*WHAT YOU ARE ASKED TO DO:* Somewhere below are a line with "The height and width of the screenshot is (599, 692)." and a later line with "Click Marcin Bułka's small avatar icon". Output exactly those lines and all lines between them.
SUPPLIED DATA below:
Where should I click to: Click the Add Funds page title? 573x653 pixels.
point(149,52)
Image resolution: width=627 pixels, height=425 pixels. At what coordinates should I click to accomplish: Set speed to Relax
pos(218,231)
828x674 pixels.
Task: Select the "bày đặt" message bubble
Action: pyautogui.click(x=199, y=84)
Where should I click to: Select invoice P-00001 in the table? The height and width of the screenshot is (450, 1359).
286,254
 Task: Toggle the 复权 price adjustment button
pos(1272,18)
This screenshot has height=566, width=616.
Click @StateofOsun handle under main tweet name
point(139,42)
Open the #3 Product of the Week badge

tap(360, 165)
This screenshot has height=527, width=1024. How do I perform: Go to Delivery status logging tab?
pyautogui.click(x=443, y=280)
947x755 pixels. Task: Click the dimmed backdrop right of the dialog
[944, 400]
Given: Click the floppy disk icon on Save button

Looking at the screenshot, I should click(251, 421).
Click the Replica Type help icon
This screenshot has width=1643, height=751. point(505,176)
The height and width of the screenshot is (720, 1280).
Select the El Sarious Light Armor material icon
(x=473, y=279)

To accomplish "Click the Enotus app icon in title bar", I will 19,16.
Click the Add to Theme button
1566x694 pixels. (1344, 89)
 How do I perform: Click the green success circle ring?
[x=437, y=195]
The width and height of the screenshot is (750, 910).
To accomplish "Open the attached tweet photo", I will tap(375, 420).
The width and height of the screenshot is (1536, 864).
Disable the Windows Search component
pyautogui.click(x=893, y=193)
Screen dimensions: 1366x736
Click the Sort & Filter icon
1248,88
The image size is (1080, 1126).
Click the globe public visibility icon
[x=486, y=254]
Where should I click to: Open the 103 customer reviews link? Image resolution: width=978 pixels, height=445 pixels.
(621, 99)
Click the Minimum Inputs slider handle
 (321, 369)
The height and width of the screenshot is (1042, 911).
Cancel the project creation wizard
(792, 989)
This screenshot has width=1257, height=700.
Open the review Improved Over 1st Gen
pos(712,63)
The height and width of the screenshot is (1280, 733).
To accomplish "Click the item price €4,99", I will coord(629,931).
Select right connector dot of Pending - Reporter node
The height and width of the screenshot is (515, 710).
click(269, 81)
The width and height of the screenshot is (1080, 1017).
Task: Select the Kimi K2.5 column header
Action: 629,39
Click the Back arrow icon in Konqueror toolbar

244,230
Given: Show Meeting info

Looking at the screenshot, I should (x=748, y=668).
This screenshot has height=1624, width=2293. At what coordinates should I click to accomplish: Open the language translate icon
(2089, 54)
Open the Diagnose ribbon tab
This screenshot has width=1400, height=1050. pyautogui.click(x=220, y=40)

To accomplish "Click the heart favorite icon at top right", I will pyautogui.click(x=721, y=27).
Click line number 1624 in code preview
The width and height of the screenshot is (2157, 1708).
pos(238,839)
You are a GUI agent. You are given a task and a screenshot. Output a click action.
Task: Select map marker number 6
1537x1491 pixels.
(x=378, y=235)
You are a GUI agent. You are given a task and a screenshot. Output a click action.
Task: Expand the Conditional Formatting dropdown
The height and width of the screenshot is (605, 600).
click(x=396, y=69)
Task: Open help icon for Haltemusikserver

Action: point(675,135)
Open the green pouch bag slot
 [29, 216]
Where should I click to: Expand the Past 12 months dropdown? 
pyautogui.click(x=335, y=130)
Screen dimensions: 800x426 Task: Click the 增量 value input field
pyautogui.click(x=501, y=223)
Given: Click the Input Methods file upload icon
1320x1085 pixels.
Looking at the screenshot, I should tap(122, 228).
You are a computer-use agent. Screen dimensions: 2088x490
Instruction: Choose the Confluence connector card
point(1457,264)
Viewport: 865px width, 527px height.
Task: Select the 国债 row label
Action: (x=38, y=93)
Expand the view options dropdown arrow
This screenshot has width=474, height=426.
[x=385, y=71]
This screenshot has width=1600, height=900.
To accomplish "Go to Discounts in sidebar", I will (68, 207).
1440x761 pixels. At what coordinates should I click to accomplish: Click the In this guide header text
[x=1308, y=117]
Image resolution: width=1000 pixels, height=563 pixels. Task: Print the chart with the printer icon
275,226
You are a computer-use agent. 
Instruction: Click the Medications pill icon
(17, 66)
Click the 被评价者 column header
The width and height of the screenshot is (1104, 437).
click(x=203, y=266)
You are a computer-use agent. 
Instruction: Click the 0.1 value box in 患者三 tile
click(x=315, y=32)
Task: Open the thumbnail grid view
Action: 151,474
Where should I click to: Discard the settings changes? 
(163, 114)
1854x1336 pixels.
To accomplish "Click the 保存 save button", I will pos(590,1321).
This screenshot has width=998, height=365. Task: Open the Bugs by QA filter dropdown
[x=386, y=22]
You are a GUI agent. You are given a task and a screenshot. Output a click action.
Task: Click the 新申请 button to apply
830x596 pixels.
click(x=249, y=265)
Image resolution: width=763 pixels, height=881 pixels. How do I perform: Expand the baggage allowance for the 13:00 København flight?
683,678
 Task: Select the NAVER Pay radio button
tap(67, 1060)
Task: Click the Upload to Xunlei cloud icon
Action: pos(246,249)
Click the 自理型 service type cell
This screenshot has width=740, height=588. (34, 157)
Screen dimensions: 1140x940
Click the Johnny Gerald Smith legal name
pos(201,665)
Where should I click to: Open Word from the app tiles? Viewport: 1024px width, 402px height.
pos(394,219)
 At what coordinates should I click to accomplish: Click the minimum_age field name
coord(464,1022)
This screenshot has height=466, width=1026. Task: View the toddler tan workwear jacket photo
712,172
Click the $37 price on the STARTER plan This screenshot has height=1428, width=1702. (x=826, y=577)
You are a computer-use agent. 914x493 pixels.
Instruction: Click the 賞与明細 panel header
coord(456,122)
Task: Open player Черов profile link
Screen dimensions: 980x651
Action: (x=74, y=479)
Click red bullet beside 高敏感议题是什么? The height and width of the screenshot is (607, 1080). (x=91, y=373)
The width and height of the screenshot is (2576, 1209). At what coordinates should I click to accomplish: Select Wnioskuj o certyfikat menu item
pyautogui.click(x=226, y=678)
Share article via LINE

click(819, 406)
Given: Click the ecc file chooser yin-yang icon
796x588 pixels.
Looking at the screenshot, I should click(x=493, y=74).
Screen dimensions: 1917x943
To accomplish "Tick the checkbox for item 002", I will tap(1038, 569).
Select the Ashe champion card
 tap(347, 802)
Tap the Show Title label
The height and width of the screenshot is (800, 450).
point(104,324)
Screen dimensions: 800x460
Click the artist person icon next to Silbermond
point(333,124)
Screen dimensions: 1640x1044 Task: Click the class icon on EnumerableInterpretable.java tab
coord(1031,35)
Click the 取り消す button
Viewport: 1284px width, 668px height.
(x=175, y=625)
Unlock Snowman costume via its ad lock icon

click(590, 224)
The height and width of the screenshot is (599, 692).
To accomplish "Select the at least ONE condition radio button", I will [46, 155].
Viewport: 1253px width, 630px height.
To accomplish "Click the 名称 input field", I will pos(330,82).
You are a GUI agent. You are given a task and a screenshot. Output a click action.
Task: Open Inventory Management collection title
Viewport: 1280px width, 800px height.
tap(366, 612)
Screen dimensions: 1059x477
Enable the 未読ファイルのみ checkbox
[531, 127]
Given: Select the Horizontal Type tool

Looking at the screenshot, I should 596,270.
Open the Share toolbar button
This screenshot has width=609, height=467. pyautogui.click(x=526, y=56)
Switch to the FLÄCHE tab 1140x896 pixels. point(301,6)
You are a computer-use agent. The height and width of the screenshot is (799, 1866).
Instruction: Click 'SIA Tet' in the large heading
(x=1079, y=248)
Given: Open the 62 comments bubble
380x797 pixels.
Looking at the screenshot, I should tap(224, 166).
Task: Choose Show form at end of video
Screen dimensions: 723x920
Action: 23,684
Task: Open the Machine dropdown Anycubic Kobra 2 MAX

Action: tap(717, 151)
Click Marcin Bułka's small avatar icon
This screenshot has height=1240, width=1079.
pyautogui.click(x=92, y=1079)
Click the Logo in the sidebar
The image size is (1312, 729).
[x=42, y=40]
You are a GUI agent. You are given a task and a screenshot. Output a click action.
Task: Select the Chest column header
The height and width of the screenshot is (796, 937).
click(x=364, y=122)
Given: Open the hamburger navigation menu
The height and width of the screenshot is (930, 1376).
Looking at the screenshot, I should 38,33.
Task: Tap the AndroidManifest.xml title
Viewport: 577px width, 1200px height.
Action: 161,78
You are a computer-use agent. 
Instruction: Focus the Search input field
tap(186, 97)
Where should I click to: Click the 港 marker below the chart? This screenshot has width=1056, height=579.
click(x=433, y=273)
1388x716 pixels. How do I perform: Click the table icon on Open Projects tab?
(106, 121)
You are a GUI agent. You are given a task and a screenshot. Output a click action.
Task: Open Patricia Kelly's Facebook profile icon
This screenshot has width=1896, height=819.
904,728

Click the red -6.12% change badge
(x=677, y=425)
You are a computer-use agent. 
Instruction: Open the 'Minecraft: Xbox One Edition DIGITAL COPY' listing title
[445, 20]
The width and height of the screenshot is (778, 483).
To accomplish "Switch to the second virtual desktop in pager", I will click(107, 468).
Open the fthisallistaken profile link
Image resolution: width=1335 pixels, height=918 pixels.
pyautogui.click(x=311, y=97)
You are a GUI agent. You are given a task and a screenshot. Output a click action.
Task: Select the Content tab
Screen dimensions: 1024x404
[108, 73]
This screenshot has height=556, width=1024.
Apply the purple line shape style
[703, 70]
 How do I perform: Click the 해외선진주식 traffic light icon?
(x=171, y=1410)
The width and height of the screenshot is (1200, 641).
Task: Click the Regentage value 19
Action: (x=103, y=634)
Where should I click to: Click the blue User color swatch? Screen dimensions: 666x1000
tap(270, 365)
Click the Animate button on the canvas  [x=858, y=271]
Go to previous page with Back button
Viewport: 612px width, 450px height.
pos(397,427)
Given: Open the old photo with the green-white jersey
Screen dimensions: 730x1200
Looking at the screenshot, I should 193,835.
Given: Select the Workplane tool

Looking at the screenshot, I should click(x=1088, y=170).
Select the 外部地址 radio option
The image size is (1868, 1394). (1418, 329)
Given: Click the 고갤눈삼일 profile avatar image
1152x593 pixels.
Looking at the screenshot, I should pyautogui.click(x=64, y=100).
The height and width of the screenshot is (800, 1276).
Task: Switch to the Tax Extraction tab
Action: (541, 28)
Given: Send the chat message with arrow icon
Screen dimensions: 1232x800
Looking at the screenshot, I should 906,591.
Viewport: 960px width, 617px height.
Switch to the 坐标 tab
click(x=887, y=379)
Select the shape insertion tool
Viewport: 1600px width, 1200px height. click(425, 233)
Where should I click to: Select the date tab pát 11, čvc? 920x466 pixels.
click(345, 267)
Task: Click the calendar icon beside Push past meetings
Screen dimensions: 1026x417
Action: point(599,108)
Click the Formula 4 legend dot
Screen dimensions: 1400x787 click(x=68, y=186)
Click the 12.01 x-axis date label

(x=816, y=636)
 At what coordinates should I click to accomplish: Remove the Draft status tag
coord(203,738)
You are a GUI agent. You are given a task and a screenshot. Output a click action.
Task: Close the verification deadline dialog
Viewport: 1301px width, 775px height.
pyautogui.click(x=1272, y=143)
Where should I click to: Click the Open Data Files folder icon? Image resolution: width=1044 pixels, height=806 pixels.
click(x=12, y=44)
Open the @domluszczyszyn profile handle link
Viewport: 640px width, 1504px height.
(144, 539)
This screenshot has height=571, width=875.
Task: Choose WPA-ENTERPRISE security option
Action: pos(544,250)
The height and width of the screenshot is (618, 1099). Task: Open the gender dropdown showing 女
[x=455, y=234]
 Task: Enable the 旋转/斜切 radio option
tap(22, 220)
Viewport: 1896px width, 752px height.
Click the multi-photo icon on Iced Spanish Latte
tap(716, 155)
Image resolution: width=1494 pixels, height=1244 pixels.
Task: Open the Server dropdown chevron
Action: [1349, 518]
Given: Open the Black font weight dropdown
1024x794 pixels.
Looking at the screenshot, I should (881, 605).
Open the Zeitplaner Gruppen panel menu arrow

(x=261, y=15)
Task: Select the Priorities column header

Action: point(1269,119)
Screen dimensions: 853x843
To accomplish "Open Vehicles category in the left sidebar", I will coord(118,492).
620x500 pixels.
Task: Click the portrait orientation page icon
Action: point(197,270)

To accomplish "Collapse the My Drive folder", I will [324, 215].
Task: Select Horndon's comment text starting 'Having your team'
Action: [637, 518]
End of SUPPLIED DATA.
*FINAL ANSWER:*
The height and width of the screenshot is (599, 692).
To accomplish "Select the at least ONE condition radio button", I will [46, 155].
Viewport: 1253px width, 630px height.
To accomplish "Click the 名称 input field", I will pos(330,82).
You are a GUI agent. You are given a task and a screenshot. Output a click action.
Task: Open Inventory Management collection title
Viewport: 1280px width, 800px height.
tap(366, 612)
Screen dimensions: 1059x477
Enable the 未読ファイルのみ checkbox
[531, 127]
Given: Select the Horizontal Type tool

Looking at the screenshot, I should 596,270.
Open the Share toolbar button
This screenshot has width=609, height=467. pyautogui.click(x=526, y=56)
Switch to the FLÄCHE tab 1140x896 pixels. point(301,6)
You are a computer-use agent. The height and width of the screenshot is (799, 1866).
Instruction: Click 'SIA Tet' in the large heading
(x=1079, y=248)
Given: Open the 62 comments bubble
380x797 pixels.
Looking at the screenshot, I should tap(224, 166).
Task: Choose Show form at end of video
Screen dimensions: 723x920
Action: 23,684
Task: Open the Machine dropdown Anycubic Kobra 2 MAX

Action: tap(717, 151)
Click Marcin Bułka's small avatar icon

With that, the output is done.